April 4, 2002
NOTE TO EDITORS
The latest edition of the Federal Reserve Bank of New York's Current Issues in Economics and Finance, Should U.S. Investors Hold Foreign Stocks? is enclosed for your review.
Authors Asani Sarkar and Kai Li show that investing in emerging market stocks can bring substantial benefits even in the face of restrictions on short selling.
The starting point of the analysis is the "home bias puzzle"-the tendency of U.S. investors to shun foreign stocks despite persuasive evidence that the addition of foreign stocks can strengthen a portfolio. The authors suggest that the home bias of U.S. investors may stem from a belief that restrictions on stock trading in foreign markets largely negate the gains from international diversification.
To determine whether such restrictions can undo the gains from diversification, Sarkar and Li examined the effect of one type of restriction, that on short sales. Using data on stock returns in fifteen G7 and emerging market countries over the 1976-99 period, they looked at the performance of international portfolios under alternative assumptions: first, that trading was unrestricted, and second, that a ban on short sales was in place.
Under unrestricted trading, diversified portfolios that included emerging market stocks provided a substantial increase in risk-adjusted returns-as well as a large reduction in risk-relative to a purely domestic portfolio.

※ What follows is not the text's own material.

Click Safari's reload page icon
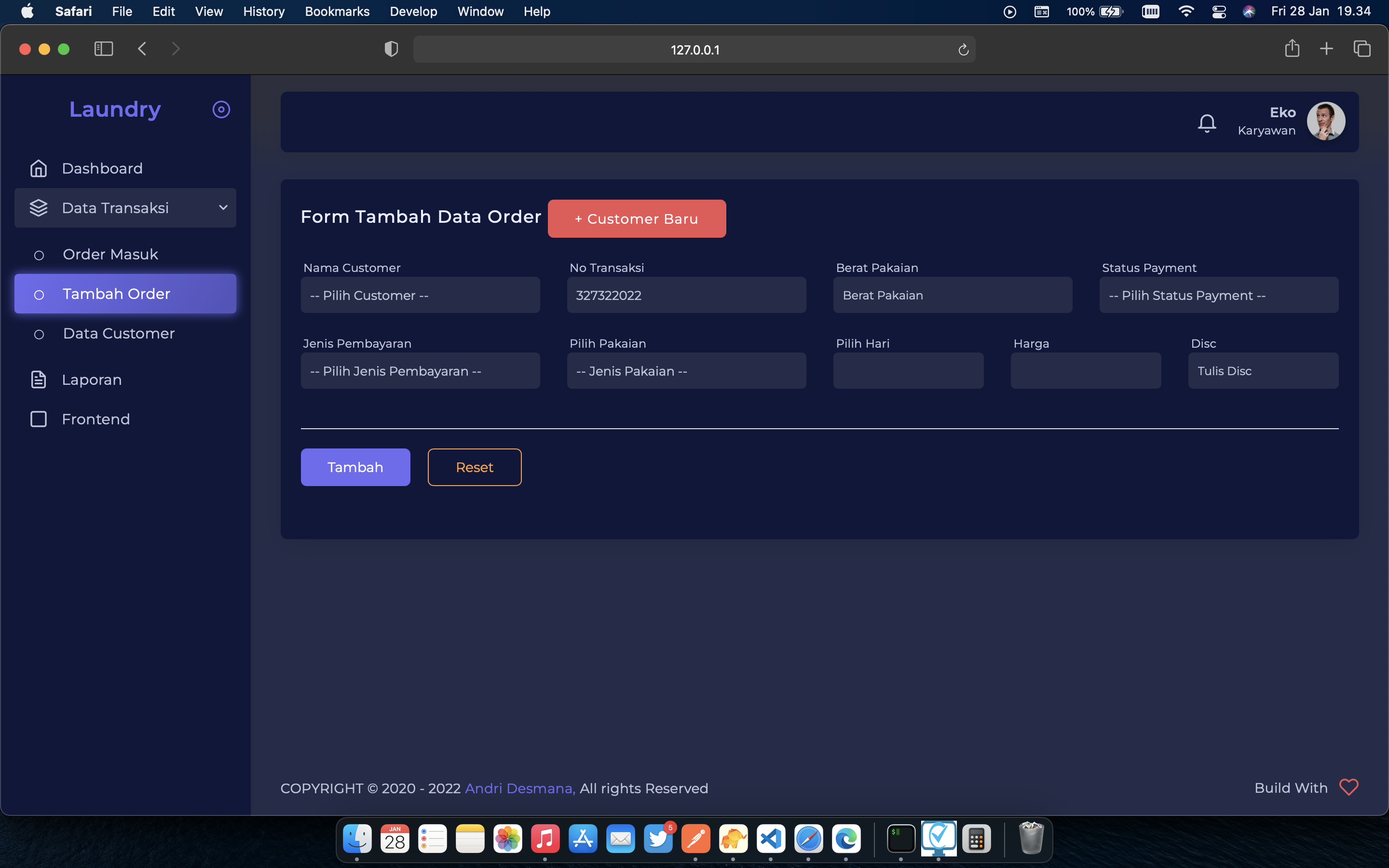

Although a ban on short sales in emerging market countries reduced these benefits slightly, the gain in returns and reduction in risk remained sizable. By contrast, portfolios whose foreign holdings were limited to G7 stocks showed only a small gain in returns under unrestricted trading, and no additional return when short sales were prohibited in both developed and emerging market countries.
These findings lead the authors to conclude that, for the period under review, emerging markets remained a valuable investment opportunity for U.S. investors even when short sales were prohibited.
Sarkar and Li further tested this conclusion by comparing their findings for the 1976-89 period and the 1990-99 period. Although the argument is often made that the global integration of markets in the 1990s sharply reduced the benefits of diversification, the authors find that holding emerging market stocks continued to provide an appreciable gain in returns in the 1990-99 period, with or without restrictions on short sales.
Asani Sarkar is an economist in the capital markets group at the New York Fed, and Kai Li is assistant professor of finance at the University of British Colombia.